• _TASK INSTRUCTIONS_
Only one stretch of the listing below is wanted. Begin at the line that has "11 Reste du monde (186, 260)", stop after the line that has "En 1 clic (1419, 66)", and repeat every line in between exactly.

[THE DATA]

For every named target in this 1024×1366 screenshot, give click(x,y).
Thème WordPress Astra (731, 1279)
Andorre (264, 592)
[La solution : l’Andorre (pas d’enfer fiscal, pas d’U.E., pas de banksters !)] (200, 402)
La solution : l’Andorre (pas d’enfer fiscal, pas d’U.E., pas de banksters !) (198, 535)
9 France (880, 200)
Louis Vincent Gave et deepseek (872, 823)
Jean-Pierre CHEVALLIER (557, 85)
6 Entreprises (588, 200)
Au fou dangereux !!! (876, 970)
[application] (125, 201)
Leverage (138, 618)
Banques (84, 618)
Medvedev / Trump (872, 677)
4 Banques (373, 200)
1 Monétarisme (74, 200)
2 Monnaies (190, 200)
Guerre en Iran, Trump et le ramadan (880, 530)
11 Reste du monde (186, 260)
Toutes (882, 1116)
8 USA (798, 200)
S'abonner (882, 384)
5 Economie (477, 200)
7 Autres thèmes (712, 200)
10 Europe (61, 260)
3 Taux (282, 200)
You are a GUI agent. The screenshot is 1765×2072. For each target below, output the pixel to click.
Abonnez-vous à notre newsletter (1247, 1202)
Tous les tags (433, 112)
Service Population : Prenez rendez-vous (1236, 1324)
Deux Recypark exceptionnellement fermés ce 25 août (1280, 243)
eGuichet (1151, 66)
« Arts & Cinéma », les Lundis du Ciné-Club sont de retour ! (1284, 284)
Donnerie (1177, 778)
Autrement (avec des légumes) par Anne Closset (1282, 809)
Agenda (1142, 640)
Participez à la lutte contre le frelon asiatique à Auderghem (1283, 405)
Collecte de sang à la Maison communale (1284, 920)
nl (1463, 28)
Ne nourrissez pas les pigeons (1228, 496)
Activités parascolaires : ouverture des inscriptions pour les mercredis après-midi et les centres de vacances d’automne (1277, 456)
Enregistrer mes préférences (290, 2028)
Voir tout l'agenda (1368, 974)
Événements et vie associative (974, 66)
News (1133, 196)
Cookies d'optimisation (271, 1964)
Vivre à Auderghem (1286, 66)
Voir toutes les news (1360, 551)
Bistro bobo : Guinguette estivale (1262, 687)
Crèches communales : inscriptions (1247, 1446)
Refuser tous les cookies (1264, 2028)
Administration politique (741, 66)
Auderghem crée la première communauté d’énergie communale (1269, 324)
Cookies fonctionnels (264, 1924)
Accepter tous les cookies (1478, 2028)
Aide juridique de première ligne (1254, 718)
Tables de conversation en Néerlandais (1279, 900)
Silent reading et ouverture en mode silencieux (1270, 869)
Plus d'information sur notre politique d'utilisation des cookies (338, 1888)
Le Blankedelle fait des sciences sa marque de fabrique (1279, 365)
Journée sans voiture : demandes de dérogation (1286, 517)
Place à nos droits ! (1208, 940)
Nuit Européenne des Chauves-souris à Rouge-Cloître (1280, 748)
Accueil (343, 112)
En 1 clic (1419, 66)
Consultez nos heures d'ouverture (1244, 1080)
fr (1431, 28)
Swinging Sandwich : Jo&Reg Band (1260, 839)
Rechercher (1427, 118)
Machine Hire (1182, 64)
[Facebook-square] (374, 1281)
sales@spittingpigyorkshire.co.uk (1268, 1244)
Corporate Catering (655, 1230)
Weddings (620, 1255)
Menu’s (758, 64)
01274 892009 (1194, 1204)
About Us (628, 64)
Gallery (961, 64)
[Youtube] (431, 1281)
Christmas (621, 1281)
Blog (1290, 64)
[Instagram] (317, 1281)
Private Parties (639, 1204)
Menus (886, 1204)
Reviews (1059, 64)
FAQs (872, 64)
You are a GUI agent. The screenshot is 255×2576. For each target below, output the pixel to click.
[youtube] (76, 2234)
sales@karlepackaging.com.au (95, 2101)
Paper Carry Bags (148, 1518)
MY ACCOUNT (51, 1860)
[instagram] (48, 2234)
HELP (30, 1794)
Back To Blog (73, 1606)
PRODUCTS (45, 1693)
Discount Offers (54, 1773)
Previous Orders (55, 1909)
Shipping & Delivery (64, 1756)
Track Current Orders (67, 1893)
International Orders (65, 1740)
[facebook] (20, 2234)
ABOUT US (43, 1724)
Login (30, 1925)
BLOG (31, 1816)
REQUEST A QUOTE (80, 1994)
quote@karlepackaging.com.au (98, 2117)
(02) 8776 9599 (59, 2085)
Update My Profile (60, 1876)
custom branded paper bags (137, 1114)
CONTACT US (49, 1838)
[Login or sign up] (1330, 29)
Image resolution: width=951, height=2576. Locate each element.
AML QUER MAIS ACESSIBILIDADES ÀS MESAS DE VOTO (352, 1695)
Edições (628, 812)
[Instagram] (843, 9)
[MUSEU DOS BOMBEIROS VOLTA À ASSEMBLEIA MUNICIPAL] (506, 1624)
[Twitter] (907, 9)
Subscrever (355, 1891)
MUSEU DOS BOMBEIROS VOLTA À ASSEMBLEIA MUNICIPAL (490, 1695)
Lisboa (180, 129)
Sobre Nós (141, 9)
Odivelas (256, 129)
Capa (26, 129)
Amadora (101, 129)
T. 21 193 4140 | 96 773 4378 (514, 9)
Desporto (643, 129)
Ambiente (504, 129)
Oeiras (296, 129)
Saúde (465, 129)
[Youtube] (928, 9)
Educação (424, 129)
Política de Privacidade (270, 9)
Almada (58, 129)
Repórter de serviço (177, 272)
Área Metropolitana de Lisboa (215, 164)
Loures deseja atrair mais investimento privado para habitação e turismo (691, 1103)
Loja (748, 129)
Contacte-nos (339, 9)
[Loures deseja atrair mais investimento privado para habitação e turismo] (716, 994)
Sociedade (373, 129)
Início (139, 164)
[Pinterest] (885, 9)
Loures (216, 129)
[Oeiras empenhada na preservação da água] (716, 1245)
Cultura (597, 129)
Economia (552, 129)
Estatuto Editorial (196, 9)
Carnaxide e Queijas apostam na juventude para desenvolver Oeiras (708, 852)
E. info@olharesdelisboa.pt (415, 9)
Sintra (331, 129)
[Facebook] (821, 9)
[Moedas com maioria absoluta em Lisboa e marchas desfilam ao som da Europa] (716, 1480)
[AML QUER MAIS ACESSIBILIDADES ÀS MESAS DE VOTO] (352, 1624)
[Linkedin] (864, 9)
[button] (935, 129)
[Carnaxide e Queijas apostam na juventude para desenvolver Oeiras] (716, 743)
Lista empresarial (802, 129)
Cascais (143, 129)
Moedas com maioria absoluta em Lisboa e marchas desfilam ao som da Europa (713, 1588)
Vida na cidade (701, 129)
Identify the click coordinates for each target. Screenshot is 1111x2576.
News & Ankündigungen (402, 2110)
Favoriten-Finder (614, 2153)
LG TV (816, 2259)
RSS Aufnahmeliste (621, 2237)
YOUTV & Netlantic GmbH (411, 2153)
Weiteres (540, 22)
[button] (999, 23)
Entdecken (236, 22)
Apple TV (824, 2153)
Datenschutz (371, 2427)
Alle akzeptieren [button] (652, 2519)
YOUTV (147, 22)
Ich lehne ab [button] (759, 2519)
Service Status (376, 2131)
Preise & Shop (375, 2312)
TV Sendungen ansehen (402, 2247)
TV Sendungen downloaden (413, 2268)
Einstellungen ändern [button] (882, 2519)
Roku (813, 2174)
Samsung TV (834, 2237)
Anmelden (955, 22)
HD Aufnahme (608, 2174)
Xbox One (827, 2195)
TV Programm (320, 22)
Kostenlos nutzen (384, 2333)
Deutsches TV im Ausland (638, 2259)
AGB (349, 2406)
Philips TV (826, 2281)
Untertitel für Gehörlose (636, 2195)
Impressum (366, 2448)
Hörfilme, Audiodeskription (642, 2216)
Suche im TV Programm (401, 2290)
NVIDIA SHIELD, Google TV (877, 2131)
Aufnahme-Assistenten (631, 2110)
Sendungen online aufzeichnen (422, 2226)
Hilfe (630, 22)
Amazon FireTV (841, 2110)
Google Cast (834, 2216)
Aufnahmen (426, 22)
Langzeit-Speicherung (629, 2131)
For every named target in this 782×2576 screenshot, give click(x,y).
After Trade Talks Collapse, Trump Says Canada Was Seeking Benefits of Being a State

[/THE DATA]

• _FINAL ANSWER_
11 Reste du monde (186, 260)
Toutes (882, 1116)
8 USA (798, 200)
S'abonner (882, 384)
5 Economie (477, 200)
7 Autres thèmes (712, 200)
10 Europe (61, 260)
3 Taux (282, 200)
You are a GUI agent. The screenshot is 1765×2072. For each target below, output the pixel to click.
Abonnez-vous à notre newsletter (1247, 1202)
Tous les tags (433, 112)
Service Population : Prenez rendez-vous (1236, 1324)
Deux Recypark exceptionnellement fermés ce 25 août (1280, 243)
eGuichet (1151, 66)
« Arts & Cinéma », les Lundis du Ciné-Club sont de retour ! (1284, 284)
Donnerie (1177, 778)
Autrement (avec des légumes) par Anne Closset (1282, 809)
Agenda (1142, 640)
Participez à la lutte contre le frelon asiatique à Auderghem (1283, 405)
Collecte de sang à la Maison communale (1284, 920)
nl (1463, 28)
Ne nourrissez pas les pigeons (1228, 496)
Activités parascolaires : ouverture des inscriptions pour les mercredis après-midi et les centres de vacances d’automne (1277, 456)
Enregistrer mes préférences (290, 2028)
Voir tout l'agenda (1368, 974)
Événements et vie associative (974, 66)
News (1133, 196)
Cookies d'optimisation (271, 1964)
Vivre à Auderghem (1286, 66)
Voir toutes les news (1360, 551)
Bistro bobo : Guinguette estivale (1262, 687)
Crèches communales : inscriptions (1247, 1446)
Refuser tous les cookies (1264, 2028)
Administration politique (741, 66)
Auderghem crée la première communauté d’énergie communale (1269, 324)
Cookies fonctionnels (264, 1924)
Accepter tous les cookies (1478, 2028)
Aide juridique de première ligne (1254, 718)
Tables de conversation en Néerlandais (1279, 900)
Silent reading et ouverture en mode silencieux (1270, 869)
Plus d'information sur notre politique d'utilisation des cookies (338, 1888)
Le Blankedelle fait des sciences sa marque de fabrique (1279, 365)
Journée sans voiture : demandes de dérogation (1286, 517)
Place à nos droits ! (1208, 940)
Nuit Européenne des Chauves-souris à Rouge-Cloître (1280, 748)
Accueil (343, 112)
En 1 clic (1419, 66)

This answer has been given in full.